WingNews logo WingNews
top | item 42410835

(no title)

dan_manges | 1 year ago

Checksums are a good use case, where you’re not worried about any sort of forged collisions and you want to calculate the checksum as fast as possible. Although cryptographic hashes are fast enough that there likely aren’t too many use cases where the difference in speed is meaningful.

discuss

order

loeg|1 year ago

If you don't care about forged collisions, what makes a secure-ish checksum bette than a faster insecure checksum? Both are likely to result in a different value for bit-flipped input, which is the point.

cstrahan|1 year ago

Note that you said “likely” and not “equally likely”. Therein lies your answer.

There are applications where hashes are used as identifiers, where it would be impossible to use the original data to resolve possible collisions. One example would be in RTTI (Run Time Type Information), when you want to check if two objects (of unknown-at-compile-time type) are instances of the same type. The only performant way to achieve this is if the compiler emits each type’s RTTI with a unique integer key to efficiently compare against, and this key must be unique across all object files and shared objects. In practice, this is done using hashing. If there is a collision, then the program behavior is undefined, so it is ideal to minimize probability of collision.

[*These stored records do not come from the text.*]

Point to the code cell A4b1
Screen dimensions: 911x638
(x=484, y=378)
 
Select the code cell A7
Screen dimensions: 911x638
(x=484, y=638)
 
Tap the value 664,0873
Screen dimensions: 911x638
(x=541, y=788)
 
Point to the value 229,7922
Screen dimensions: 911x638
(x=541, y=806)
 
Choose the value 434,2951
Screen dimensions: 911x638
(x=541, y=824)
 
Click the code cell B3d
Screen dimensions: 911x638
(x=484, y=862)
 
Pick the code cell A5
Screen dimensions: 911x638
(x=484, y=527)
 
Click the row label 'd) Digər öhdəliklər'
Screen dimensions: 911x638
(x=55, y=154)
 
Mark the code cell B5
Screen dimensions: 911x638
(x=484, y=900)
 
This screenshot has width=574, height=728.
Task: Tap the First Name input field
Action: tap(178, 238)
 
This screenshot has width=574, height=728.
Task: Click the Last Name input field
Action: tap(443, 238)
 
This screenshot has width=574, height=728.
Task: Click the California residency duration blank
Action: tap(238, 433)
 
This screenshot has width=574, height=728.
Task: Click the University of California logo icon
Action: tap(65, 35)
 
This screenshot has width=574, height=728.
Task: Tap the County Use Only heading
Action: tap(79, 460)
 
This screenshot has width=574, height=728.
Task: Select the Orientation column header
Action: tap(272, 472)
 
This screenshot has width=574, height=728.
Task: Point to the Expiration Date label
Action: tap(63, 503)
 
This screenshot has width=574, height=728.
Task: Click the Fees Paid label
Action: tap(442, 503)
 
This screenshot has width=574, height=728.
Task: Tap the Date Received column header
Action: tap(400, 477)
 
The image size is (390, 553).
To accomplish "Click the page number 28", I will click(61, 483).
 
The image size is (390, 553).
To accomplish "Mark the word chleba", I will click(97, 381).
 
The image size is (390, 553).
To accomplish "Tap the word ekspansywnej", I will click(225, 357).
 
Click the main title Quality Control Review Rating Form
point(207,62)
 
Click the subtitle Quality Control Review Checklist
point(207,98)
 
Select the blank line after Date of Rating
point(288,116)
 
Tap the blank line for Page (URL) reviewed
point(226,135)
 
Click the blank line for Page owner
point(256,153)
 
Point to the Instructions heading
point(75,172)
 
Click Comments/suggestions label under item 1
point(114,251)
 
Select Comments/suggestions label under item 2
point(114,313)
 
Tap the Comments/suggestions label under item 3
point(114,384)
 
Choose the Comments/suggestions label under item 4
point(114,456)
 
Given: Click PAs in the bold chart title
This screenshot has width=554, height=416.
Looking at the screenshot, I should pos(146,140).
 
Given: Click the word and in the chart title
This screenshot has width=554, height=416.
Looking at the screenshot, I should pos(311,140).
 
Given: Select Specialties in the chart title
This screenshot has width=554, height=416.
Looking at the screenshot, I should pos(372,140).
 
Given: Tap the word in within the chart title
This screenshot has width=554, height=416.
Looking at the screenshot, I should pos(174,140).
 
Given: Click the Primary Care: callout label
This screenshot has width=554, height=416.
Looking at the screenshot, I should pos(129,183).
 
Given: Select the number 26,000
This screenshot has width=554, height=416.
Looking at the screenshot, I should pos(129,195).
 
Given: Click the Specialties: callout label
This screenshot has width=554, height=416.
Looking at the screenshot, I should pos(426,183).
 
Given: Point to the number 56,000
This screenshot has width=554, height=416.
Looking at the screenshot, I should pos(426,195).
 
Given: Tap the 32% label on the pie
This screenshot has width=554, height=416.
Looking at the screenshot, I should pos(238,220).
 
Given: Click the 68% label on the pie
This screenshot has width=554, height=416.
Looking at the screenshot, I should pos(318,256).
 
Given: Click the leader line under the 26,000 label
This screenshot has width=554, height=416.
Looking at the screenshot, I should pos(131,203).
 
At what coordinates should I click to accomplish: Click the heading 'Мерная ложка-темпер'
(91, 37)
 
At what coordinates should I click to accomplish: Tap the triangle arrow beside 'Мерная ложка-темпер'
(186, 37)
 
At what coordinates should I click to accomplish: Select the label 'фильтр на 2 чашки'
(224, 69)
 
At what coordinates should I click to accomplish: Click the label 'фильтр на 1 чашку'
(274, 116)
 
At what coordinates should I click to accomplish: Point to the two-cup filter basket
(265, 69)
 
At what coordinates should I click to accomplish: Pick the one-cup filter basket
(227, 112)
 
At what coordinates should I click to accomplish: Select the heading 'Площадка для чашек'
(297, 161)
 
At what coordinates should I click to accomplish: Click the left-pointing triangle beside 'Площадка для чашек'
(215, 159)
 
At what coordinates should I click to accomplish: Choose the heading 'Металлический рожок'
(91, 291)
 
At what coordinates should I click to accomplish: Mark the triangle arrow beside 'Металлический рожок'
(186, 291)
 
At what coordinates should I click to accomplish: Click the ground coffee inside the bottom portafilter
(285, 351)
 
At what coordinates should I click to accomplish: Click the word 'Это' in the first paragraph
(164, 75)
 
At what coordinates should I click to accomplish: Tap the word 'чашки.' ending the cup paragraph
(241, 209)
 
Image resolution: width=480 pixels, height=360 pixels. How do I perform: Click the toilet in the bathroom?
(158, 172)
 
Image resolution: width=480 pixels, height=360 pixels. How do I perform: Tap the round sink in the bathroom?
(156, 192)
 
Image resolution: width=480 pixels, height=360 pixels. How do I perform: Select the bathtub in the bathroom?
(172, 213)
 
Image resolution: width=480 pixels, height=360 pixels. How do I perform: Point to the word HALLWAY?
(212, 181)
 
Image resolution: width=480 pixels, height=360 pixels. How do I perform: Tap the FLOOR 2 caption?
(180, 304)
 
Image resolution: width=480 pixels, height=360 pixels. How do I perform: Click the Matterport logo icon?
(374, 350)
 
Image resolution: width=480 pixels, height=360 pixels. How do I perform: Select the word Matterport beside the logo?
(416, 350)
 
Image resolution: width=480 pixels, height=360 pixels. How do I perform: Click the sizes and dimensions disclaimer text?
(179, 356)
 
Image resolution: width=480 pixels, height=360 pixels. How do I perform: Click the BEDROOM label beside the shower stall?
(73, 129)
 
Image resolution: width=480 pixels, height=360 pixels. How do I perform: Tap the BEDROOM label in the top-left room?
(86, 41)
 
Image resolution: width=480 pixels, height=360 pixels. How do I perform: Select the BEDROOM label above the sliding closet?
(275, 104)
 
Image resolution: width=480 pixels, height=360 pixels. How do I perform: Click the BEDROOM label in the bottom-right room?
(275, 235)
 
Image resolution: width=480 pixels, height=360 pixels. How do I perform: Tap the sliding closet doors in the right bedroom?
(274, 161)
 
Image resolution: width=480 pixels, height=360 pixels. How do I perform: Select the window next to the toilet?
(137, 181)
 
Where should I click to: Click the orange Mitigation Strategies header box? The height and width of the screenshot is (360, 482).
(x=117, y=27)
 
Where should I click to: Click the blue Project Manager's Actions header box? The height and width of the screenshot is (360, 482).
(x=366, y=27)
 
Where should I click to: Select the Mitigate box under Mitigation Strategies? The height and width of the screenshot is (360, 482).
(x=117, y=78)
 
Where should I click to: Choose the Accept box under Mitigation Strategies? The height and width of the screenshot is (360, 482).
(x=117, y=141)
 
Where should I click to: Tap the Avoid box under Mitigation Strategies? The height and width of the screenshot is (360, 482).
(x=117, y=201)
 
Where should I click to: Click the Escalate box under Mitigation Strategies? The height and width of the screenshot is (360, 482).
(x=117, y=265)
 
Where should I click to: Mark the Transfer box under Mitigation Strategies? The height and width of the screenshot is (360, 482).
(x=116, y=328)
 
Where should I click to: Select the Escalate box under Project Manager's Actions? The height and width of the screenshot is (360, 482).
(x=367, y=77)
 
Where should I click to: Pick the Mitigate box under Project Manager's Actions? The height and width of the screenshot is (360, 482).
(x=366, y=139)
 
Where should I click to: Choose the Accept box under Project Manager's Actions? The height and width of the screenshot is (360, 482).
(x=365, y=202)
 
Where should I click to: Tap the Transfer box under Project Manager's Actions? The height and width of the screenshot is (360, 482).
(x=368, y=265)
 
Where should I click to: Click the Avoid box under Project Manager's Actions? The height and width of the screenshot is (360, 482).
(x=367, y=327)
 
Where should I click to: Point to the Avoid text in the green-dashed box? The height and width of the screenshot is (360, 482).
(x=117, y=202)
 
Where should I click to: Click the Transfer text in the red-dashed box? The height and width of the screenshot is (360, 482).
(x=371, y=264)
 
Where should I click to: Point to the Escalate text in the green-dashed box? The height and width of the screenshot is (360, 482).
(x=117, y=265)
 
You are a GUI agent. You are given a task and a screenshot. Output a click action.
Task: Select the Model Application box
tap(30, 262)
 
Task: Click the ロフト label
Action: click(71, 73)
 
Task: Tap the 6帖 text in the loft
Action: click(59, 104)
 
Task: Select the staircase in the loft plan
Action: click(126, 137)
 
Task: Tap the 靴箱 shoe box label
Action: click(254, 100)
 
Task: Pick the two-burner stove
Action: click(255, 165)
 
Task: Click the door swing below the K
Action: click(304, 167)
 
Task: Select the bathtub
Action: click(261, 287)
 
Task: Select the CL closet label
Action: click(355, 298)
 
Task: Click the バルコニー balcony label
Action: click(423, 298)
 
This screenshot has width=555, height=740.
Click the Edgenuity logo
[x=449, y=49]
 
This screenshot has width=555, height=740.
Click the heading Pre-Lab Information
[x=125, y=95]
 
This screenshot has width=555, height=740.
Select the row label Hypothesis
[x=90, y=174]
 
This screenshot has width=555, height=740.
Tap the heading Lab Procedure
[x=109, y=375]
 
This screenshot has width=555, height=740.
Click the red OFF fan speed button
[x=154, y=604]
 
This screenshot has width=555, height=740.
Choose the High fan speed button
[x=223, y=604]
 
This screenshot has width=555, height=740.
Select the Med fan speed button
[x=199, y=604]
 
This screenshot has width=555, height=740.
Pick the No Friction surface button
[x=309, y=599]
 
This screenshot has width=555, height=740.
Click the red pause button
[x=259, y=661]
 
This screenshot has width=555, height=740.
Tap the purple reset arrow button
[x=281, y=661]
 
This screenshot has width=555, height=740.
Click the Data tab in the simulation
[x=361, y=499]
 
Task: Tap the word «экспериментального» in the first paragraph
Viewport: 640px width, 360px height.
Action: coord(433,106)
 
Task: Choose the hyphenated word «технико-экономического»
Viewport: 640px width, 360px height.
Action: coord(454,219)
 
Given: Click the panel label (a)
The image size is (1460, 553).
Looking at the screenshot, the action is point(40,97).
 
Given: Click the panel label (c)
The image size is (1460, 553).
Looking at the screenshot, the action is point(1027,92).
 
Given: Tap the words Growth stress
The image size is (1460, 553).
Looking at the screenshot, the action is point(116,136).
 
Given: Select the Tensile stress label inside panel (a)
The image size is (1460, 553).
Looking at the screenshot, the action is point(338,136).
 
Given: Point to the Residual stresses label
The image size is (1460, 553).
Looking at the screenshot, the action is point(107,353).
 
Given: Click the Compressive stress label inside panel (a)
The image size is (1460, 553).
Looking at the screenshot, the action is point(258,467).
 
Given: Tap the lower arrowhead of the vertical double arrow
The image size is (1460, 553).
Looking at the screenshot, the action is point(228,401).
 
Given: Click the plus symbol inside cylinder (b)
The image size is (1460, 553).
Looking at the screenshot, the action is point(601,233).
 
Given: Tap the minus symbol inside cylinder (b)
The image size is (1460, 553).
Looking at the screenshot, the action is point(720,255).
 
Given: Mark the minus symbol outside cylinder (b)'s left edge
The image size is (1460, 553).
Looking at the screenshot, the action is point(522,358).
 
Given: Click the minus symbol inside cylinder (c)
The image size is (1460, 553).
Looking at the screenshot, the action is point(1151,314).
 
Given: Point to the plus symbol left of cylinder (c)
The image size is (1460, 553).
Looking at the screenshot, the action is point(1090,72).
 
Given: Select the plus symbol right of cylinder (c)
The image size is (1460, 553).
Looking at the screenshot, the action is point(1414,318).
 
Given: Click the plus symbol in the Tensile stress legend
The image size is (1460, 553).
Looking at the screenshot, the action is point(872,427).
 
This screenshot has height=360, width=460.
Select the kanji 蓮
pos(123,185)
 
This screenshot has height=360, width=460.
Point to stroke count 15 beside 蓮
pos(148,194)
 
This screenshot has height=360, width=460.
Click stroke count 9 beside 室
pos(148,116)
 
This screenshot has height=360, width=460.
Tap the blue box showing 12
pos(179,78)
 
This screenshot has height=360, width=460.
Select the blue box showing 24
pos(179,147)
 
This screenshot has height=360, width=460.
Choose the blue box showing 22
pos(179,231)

You can see this issue in the Rust compiler project where there is ongoing discussion about how to handle this hashing, trying to balance compiler speed and collision likeliness:

https://github.com/rust-lang/rust/issues/129014

Another scenario would be like what Backtrace does: a hash is used to identify certain classes of errors in application code. The cost of analyzing each error is quite high (you have to load objects into memory, source maps (if available), perform symbolification, etc), so comparing any two errors every time you want to perform any metrics or retrieve associated data (like issue tracker identifiers) would reduce the performance to a point that any such application would be too slow to be useful. So a lot of thought was given to producing fast, non-cryptographic hashes (these hashes aren’t shared across tenants, and no customer is going to go out of their way to work out initialization parameters so they can be their own adversary) with a known likely hood of collision. You can read about the hash (UMASH) here:

https://engineering.backtrace.io/2020-08-24-umash-fast-enoug...

nepthar|1 year ago

That’s a good question. A cryptographic hash must not leak any information other than “yes” or “no”. A checksum-type hash might have an additional property where data that only has a single bit flipped might hash to something close to the original hash, allowing you to refine your collision attack by knowing if you’re hot or cold.

For a checksum, this isnt a bad thing and actually could be good.